They reveal the scale of the American military’s control process and the choices, poignant and bizarre, that individuals made in terms of pictures and words to send to a man they had never met in a cell thousands of miles away. The combination of this process and these choices creates a series of visually extraordinary documents that testify to the dilemma of a man alone in a cell, thinking of home.
These eighteen letters are from a selection of over sixty included in the book Guantánamo: If The Light Goes Out, published by Dewi Lewis Publishing. As well as including the ‘Letter To Omar Series’, this award-winning book explores three notions of home through photographs from the prison camps, the US Naval Base that is home to American community at Guantánamo, and the homes of ex-detainees in the UK and the Middle East.

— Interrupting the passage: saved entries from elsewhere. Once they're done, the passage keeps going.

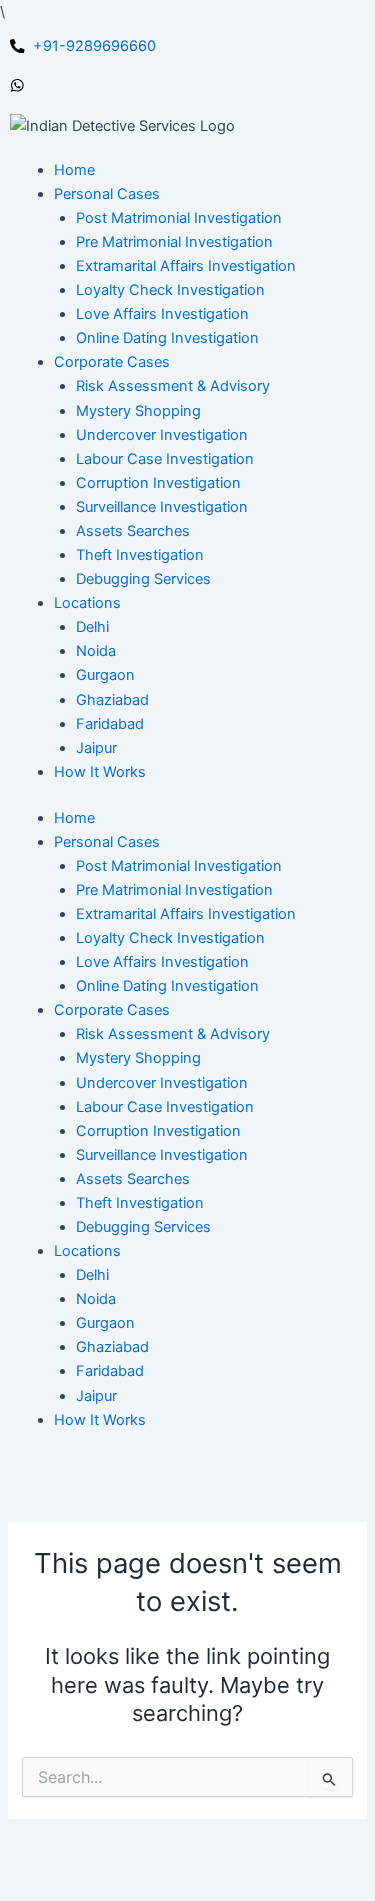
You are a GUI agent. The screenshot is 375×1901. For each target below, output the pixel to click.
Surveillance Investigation (162, 1155)
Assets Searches (133, 1179)
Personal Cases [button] (107, 842)
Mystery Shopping (138, 1058)
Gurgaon (105, 1323)
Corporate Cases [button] (112, 1010)
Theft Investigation (140, 1203)
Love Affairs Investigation (162, 962)
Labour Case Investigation (165, 1107)
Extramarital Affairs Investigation (186, 914)
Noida (96, 1299)
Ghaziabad (112, 1347)
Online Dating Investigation (167, 986)
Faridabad (110, 1371)
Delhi (92, 1275)
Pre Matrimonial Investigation (174, 890)
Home (74, 818)
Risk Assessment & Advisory (173, 1034)
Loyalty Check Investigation (170, 938)
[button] (107, 194)
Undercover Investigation (162, 1083)
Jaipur (96, 1396)
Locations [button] (87, 1251)
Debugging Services (143, 1227)
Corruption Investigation (158, 1131)
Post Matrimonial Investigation (179, 866)
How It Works (100, 1420)
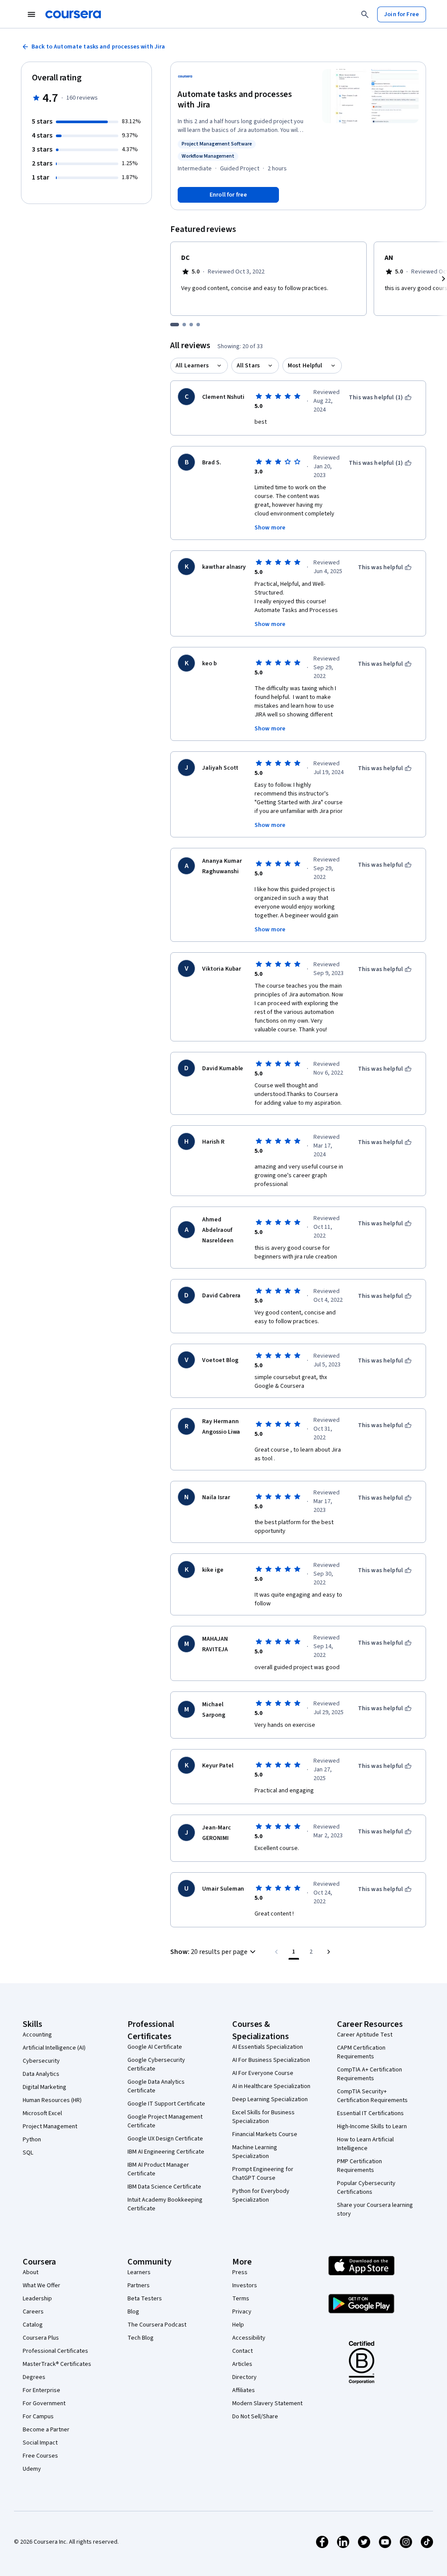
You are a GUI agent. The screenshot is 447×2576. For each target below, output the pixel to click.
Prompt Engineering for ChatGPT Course (262, 2173)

Libyan-born Omar Deghayes spent his childhood holidays learning English near Brighton with his family. Persistent harassment and the death of his father, a prominent trade unionist, lawyer and critic of the ruling regime, at the hands of the Libyan authorities forced them to seek asylum in the UK. Omar studied law at Wolverhampton University where he became a practising Muslim. After university he travelled to Pakistan and Afghanistan to experience Islamic cultures. In Afghanistan he worked with NGOs and local businesses, married an Afghan woman and started planning his own law practice. After the US-led invasion in 2002, he fled to Lahore, Pakistan, with his wife and son. It was from here that he was captured by armed men in Pakistani police uniforms and handed over to the US authorities who were offering large rewards for Arabs who had spent time in Afghanistan. Deghayes was taken first to the Bagram military base in Afghanistan and then to Guantánamo where he was incarcerated for six years. The British government requested his release in August 2007 and he returned, released without charge, in December that year. Deghayes now lives in England and has remarried. He works with the Guantánamo Justice Centre and Reprieve.